Have you ever heard about the Fairy Circle Mystery? No? Well scientists have found a new expanation for this weird earth phenomenon!
Science is a never ending road and each time a scientist believes he’s solved a mystery, someone else comes up with another explanation.
This is exactly the case for the mysterious fairy circles, these bare and circular patches of land ringed by a border of tall grasses and freckling the landscape from Angola to South Africa. As previously published on this blog, a researcher claimed that termites were responsible for the formation of the these mystery circles.
Now, there’s a new hypothesis. It is published in PLOS ONE and argues that competition between plants is responsible for these weird circular formations.
In other words, plants compete for resources belowground, and some don’t survive. When weaker grass dies, its absence facilitates growth of neighboring plants. The vegetation gap expands until it reaches a size that limits competition between grasses.
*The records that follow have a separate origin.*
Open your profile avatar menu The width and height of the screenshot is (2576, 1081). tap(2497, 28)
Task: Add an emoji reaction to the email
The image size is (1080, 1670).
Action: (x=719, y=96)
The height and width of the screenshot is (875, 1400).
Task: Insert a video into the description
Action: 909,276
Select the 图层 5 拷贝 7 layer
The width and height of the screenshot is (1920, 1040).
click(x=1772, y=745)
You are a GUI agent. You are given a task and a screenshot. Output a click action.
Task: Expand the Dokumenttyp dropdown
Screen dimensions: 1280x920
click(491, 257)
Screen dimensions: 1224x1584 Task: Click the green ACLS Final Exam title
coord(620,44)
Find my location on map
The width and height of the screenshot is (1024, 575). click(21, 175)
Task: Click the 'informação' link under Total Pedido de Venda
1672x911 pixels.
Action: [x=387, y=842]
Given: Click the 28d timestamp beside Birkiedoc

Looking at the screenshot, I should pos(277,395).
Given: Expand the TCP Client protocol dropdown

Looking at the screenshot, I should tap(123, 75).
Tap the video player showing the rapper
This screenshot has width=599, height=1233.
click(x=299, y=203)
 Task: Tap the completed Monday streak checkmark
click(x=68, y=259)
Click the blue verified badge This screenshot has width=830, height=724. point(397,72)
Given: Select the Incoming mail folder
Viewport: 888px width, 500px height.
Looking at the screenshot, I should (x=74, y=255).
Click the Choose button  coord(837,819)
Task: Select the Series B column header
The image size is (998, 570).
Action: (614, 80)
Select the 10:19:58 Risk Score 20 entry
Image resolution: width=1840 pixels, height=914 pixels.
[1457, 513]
But how to explain why these circles do not occur under very dry climates?
The circles do not appear further west in Namibia, where it’s even drier. This suggests that they are dependent on a certain balance of not-too-much but not-too-little rainfall. Because the circles occur only over this narrow range of rainfall, short-term changes in precipitation may cause the circles to appear and disappear.
Is the case closed?
Not quite. To definitively prove the culprit, researchers will need to go into the field and tinker with fairy circle variables such as moisture and soil chemistry. For now, the mystery still endures.